Texto selecionado.
+ + + +

Na linda natureza de Deus
Não existe ciência propriamente neutra. Os jovens imaginam muitas vezes a ciência como uma deusa, imperando em alturas inacessíveis, por todos cultuada, de intransigente veracidade. Todavia, tal ciência não existe. Há sim, “sábios”, que não sendo seres abstratos, mas homens que vivem entre nós, pertencem a este ou àquele grupo humano, simpatizando com seu modo de pensar, entusiasmando-se por suas idéias, apoiando suas aspirações. Os resultados científicos, não os recebemos da “imparcial deusa ciência”, a qual não existe, mas dos representantes humanos do saber, de seus tratados e livros.

Agora compreenderemos que não é indiferente ler um livro de um autor qualquer sobre esta ou aquela questão. É verdade: “A ciência não tem religião nem pátria.” — La Science n’a ni religion ni patrie — como reza a inscrição de um instituto zoológico na França; mas também é verdade o que Pasteur respondeu a isso:

“Os sábios, contudo, têm religião e pátria.”

Livros que negam ou atacam a doutrina da Religião despertam muitas dúvidas na fé. Todavia, a ciência séria nunca poderá tornar incrédulo. Engana-se quem pensa que sua fé se tornou vacilante porque estudou muito. O vacilar não vem da muita ciência adquirida, senão de que esta não foi assimilada.

“Talvez te venha à mente”, diz Tolstoi, “que tua idéia acerca de Deus é falsa, que talvez nem haja Deus, Não desesperes. Isto pode acontecer a todos nós. Não julgues que tua incredulidade provenha do fato de que realmente não exista Deus. Se já não acreditar naquele Deus em quem tiveste fé outrora, é porque alguma coisa na tua fé não está em ordem; deves zelar com persistência por conhecer sempre melhor a Deus. Se um selvagem não acredita mais em seu ídolo de madeira, isso não significa que não haja Deus, mas que esse Deus não é de madeira.”

Sem dúvida alguma nos ensina a fé muita coisa que nossa inteligência não pode compreender, mas nada apresenta que seja contrário à nossa razão. A relação entre fé e razão é a mesma do que entre o microscópio e a vista; ele amplia em escala surpreendente os horizontes. Sem o microscópio, foge-nos o conhecimento de um mundo imenso, embora ele pulule ao nosso redor e nada notemos; aquele a quem falta a fé, nega o magnífico reino da alma, do além, embora a razão humana por si mesma nunca o possa compreender perfeitamente. Esse mundo existe; mas o increu não quer saber dele.

+ + + +

Enunciado A. Nos registros, no trecho que vai da linha que contém "Viewport: 728px width, 546px height." até o fim dos registros, troque "dropdown" por "list" e reescreva essas linhas sem nenhuma outra alteração. Deixe as imagens fora da resposta.

+ + + +

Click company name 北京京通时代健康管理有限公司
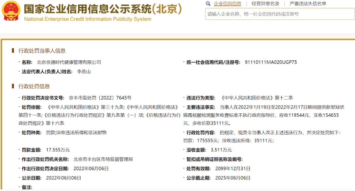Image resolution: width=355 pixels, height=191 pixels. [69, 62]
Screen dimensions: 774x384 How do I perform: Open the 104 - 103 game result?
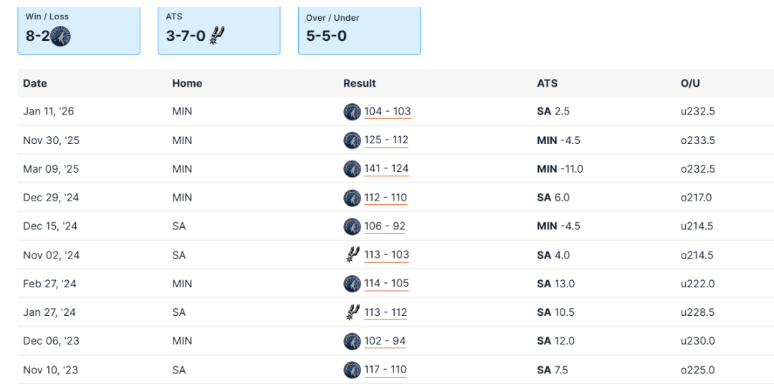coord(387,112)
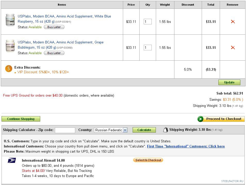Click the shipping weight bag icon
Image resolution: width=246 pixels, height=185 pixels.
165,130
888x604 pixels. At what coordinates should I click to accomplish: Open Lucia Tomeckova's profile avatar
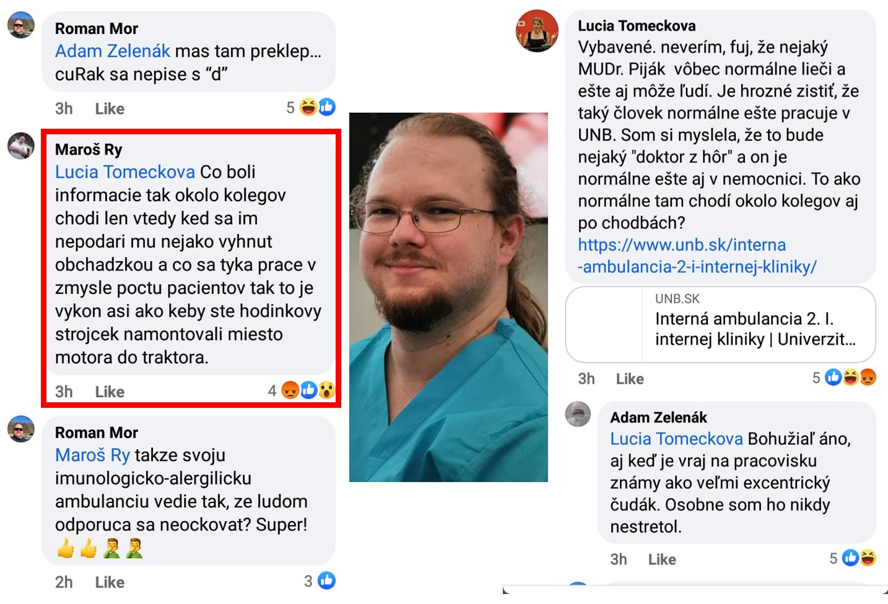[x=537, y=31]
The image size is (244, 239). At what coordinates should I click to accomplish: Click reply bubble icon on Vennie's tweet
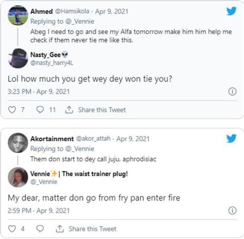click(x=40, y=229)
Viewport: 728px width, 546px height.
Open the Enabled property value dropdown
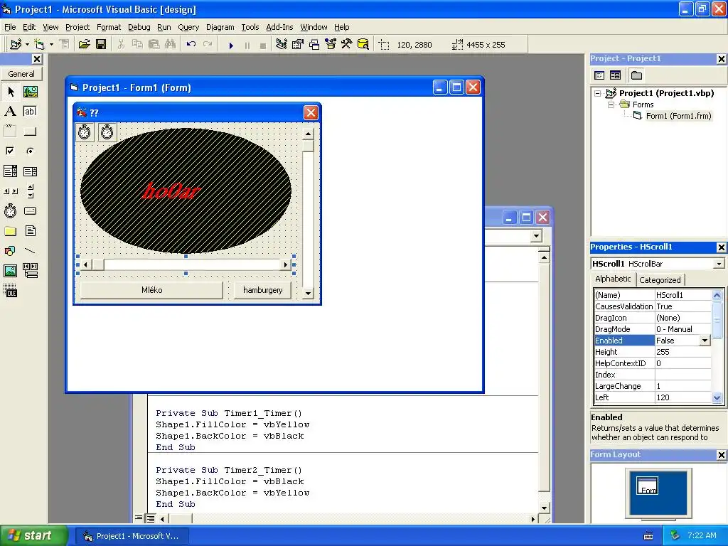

+ + + +

Enunciado B. Segundo o texto selecionado, o que os "sábios" fazem em relação a este ou àquele grupo humano? Liste todas as ações mencionadas.

Resposta A.
Viewport: 728px width, 546px height.
Open the Enabled property value list

Resposta B.
- Pertencem a esse grupo humano.
- Simpatizam com seu modo de pensar.
- Entusiasmam-se por suas idéias.
- Apoiam suas aspirações.